● Differentiate between a sample and a population, and understand how samples are taken
● Compare and contrast the variance and standard deviation of a sample versus a population
● Explain how sampling relates to variability, and explain why samples drawn from the same populations have different means
● Describe the central limit theorem and explain why it is important to statistics
In practice, we often don’t, or even can’t, have full information about the entire population we are interested in.
Instead, we can collect information about a population by sampling randomly from that population. When sampling randomly, every member of the population has an equal chance of being included in the sample. By taking only a subset of the larger population our goal is to characterize attributes of the population that we’re interested in fairly accurately, without having to measure every single member of the entire population.
We call the numbers that we want to know about in the population parameters and we represent parameters with Greek letters.
For example, we’ve been using mu to represent the population mean. The entire point of sampling is to use numbers calculated from our sample (which we call sample statistics) to try and learn about population parameters. These sample statistics are usually represented with Roman letters.
For example, if we wanted to know the price of sports cars in 2004, we could look at every single sports car sold in 2004. Alternately, we could randomly select a subset of the cars and use their prices to infer something about the entire population.
Now, let’s say that instead of sampling all sports cars randomly, we only select sports cars from Honda. Selecting only Hondas might give us with an estimate of average price that is different from that of the population average, because we sampled from a non-random subset of the population. In that case, our sample would be representative of the subset we selected, but not representative of the whole population.
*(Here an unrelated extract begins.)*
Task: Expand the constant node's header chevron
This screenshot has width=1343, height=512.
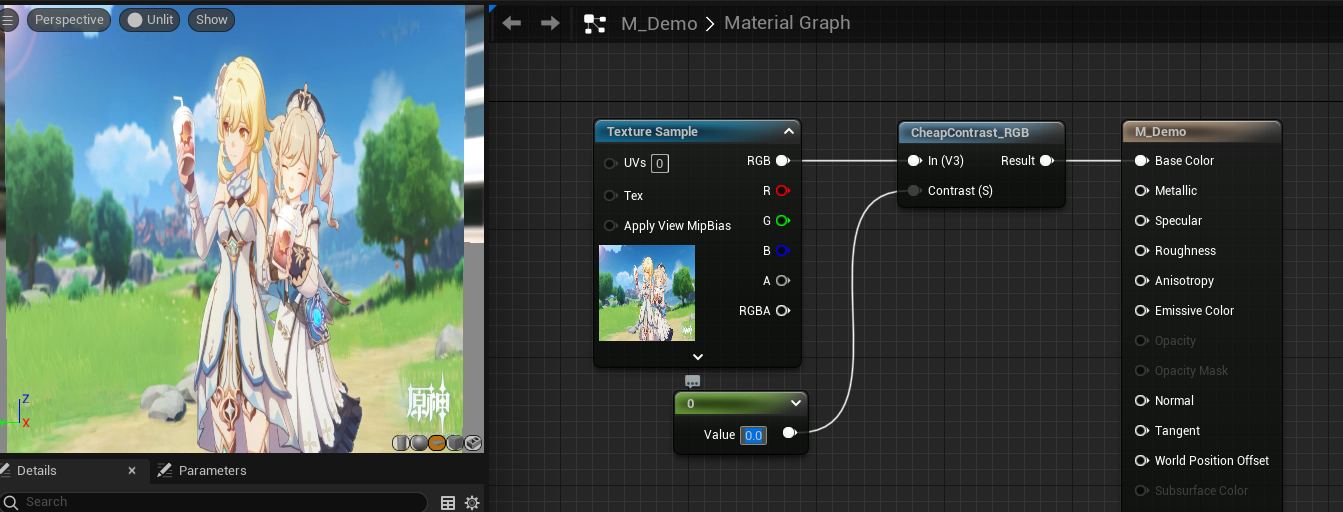Action: [796, 403]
This is why it is important to sample randomly when possible. A random sample will be representative of the entirely population. A non-random sample might be biased in some way, and might not accurately reflect the parameters of the population. That being said, sometimes when conducting research we have to accept a sample of convenience that isn’t fully random. Often this is because of a limitation of cost or time. A common example is when university researchers conduct studies that test undergraduate students instead of recruiting a random sample of people with a broader range of ages and backgrounds. In other cases, it doesn’t make sense to sample a population completely randomly, even if it would be possible to do so. For example, if we’re interested in differences in education level based on household income, then we’d probably want to make sure we had a balanced assortment of different income levels. There are more advanced sampling techniques for situations like these but we won’t talk about them here.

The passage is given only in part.